[Opening Data provided section]

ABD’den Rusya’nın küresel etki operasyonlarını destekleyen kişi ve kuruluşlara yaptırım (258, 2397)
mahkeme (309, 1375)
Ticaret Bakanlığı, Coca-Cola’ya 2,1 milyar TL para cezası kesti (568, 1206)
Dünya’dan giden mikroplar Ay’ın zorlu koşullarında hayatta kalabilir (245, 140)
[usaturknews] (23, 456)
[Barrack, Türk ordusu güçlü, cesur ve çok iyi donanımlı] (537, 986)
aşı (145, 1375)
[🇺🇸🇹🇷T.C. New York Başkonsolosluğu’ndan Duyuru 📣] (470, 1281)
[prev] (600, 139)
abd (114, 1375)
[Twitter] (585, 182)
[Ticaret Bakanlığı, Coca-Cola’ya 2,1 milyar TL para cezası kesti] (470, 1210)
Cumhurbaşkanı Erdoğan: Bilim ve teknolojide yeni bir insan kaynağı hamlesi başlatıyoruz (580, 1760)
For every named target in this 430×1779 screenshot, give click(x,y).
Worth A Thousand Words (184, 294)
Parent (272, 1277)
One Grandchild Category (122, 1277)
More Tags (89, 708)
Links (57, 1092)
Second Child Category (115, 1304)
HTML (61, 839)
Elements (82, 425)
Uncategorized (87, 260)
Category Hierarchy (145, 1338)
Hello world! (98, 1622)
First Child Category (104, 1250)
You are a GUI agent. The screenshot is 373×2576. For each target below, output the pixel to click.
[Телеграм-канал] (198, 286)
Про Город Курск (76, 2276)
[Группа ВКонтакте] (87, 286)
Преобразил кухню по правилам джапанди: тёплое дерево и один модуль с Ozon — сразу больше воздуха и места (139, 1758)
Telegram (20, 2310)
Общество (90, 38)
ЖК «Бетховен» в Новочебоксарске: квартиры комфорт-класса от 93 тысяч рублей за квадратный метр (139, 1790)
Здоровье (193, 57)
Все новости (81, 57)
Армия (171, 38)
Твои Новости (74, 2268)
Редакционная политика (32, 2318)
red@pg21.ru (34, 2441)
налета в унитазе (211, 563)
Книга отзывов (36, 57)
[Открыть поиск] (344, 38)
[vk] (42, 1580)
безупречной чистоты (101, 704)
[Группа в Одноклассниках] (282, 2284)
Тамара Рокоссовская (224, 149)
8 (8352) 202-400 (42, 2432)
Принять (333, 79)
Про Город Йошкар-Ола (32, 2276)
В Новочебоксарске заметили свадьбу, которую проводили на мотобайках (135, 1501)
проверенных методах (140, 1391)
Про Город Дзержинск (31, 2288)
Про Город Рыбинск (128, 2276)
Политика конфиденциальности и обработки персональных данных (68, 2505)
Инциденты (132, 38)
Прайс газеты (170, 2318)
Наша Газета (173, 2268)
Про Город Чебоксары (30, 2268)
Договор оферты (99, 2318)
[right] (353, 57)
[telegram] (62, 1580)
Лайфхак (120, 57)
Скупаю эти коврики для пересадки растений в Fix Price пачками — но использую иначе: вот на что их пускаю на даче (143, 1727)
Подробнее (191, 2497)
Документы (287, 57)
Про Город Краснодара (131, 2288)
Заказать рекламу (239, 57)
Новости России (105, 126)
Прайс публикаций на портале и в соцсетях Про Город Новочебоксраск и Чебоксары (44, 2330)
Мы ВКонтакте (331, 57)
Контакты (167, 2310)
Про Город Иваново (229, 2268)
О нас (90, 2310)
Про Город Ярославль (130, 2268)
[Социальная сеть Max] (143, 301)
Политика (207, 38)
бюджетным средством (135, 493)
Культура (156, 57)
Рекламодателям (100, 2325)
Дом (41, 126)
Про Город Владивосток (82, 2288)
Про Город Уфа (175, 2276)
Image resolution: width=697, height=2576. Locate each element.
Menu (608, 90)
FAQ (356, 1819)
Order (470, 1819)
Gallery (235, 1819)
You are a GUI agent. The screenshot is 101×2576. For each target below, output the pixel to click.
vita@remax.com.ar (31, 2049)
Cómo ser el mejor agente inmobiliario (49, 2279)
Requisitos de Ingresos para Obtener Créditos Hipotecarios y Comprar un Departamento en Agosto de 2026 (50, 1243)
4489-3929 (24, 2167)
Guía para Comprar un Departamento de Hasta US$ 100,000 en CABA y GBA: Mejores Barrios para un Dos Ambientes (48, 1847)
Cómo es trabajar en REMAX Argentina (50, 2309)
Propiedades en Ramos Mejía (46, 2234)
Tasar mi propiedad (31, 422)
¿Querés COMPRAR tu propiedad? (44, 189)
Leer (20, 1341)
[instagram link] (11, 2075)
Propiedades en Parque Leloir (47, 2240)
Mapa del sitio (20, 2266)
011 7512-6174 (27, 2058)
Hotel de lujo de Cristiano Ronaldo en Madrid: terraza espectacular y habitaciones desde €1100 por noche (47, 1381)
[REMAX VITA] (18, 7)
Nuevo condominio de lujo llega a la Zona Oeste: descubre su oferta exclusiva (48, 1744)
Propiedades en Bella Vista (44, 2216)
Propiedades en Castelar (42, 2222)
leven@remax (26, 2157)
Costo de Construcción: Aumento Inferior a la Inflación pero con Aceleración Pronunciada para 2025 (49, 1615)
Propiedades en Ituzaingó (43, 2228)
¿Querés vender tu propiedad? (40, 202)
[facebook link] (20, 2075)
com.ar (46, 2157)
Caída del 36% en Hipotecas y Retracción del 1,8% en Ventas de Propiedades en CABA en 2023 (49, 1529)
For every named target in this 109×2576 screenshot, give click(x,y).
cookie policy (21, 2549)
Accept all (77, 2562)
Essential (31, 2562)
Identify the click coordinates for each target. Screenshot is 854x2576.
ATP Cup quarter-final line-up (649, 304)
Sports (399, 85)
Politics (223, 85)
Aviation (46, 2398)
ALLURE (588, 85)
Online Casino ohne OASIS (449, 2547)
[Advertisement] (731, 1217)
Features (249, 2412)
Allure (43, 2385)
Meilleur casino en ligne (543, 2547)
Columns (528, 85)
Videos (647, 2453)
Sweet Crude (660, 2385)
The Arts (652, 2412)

[Closing Data provided section]

Work to be completed: The lines above from the one containing "Инциденты (132, 38)" through the one containing "О нас (90, 2310)" are to be set down exactly, and no others.

Solution for this problem:
Инциденты (132, 38)
Прайс газеты (170, 2318)
Наша Газета (173, 2268)
Про Город Чебоксары (30, 2268)
Договор оферты (99, 2318)
[right] (353, 57)
[telegram] (62, 1580)
Лайфхак (120, 57)
Скупаю эти коврики для пересадки растений в Fix Price пачками — но использую иначе: вот на что их пускаю на даче (143, 1727)
Подробнее (191, 2497)
Документы (287, 57)
Про Город Краснодара (131, 2288)
Заказать рекламу (239, 57)
Новости России (105, 126)
Прайс публикаций на портале и в соцсетях Про Город Новочебоксраск и Чебоксары (44, 2330)
Мы ВКонтакте (331, 57)
Контакты (167, 2310)
Про Город Иваново (229, 2268)
О нас (90, 2310)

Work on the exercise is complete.